HubertTang / RdRpBin

8 stars 0 forks source link

RdRpBin

RdRpBin can identify and classify the RNA virus reads in metagenomic data. It uses RNA-dependent RNA polymerase gene as marker gene, and combines alignment-based strategies and graph-based learning models to do viral composition analysis and novel RNA virus discovery in metagenomic data.

The input file can be fasta or fastq format which contains the sequencing reads. Please note that since the software generates temporary data in running, please make sure there is enough free space on your hard disk, about 2 times the size of the input file.

Required Dependencies

Recommend using Anaconda to install the following packages:

  1. Python 3.x
  2. Pytorch
  3. diamond
  4. sga
  5. networkx
  6. emboss
  7. hmmer
  8. biopython
  9. tqdm
  10. meme

The Anaconda environment has been save in environment.yml, you can use following command to install the environment:

conda env create -f environment.yml
conda activate RdRpBin

How to run RdRpBin?

  1. Download the reference dataset and taxonomy files from OneDrive (or 百度网盘/Baidu Netdisk code: 5gv5) and uncompress them in the same directory with main.py.

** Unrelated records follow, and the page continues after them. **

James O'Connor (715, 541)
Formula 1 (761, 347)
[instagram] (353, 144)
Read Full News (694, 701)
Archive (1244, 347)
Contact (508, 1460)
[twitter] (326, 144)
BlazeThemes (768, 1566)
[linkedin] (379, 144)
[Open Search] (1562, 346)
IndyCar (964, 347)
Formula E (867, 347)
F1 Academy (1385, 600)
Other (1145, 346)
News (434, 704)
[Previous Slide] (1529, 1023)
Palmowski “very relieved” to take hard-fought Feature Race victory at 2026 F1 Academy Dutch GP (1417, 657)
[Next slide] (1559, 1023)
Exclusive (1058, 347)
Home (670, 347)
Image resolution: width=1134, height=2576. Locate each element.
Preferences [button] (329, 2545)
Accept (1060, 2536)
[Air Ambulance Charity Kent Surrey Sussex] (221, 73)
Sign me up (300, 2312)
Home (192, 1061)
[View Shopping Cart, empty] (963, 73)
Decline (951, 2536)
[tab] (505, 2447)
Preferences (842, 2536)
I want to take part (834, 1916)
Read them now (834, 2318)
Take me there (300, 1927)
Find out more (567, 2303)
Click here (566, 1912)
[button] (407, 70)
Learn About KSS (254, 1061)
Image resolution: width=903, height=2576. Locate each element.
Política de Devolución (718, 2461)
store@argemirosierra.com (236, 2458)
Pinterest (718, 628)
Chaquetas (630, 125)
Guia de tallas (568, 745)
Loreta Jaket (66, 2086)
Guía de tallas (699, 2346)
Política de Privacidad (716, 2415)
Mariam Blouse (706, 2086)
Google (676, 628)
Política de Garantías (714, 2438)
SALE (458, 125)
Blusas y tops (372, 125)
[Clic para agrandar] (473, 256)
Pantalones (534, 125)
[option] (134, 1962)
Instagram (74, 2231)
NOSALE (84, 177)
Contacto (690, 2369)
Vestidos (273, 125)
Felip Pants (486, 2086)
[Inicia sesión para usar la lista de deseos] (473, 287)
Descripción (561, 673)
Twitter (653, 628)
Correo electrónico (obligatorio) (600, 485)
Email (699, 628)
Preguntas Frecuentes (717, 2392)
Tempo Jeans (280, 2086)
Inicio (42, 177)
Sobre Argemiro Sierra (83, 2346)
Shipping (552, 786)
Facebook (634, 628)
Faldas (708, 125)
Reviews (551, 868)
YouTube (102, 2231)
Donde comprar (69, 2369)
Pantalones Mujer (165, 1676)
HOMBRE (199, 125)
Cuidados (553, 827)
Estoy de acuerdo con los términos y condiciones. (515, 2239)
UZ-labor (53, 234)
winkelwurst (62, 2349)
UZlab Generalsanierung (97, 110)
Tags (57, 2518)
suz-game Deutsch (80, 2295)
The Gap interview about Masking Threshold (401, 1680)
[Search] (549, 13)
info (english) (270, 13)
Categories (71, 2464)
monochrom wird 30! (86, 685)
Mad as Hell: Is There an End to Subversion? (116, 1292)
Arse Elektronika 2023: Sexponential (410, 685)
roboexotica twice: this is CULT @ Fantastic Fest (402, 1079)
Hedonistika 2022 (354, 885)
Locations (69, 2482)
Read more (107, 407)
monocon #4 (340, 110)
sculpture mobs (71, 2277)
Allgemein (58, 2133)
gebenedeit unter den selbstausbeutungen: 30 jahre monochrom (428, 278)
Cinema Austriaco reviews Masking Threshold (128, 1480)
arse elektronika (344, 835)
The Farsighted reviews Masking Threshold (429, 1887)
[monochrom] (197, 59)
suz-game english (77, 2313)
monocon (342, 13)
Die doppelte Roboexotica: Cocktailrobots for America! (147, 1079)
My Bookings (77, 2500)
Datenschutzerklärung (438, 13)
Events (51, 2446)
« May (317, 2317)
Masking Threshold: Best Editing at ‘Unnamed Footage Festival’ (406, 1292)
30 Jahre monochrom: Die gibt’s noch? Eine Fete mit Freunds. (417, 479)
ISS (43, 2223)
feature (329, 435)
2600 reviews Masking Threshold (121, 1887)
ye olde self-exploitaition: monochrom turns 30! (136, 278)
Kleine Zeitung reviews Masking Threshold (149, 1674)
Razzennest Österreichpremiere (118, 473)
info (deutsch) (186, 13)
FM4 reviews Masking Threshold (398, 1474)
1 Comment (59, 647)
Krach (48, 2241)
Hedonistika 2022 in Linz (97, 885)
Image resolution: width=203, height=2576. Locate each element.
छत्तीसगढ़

  2. Create an empty directory <input_dir> and put the sequencing reads file <input_reads> into this directory.

  3. Run the main.py script

    python main.py <path of input_reads>

    Optional arguments:

    -f, --format: the format of the input file. Default: fasta.

    -t, --thread: the number of threads. Default: 1.

    --learning_rate: the learning rate of GCN. Default: 0.01.

    --epochs: the number of GCN training epochs. Default: 50.

    --hidden: the size of the hidden vector. Default: 64.

    --weight_decay: the weight decay parameter. Default: 5e-4.

    --no_gcn: run RdRpBin without running GCN. (This argument can reduce the running time with a little decrease in recall). Default: no.

    --force_cpu: Run RdRpBin using CPU. Default: False

  4. The identified RdRp reads will save in <input_dir>/RdRp_reads.

Example

python main.py example/test.fasta -t 6

Citation

Tang, X., Shang, J., & Sun, Y. (2022). RdRp-based sensitive taxonomic classification of RNA viruses for metagenomic data. Briefings in bioinformatics, 23(2), bbac011.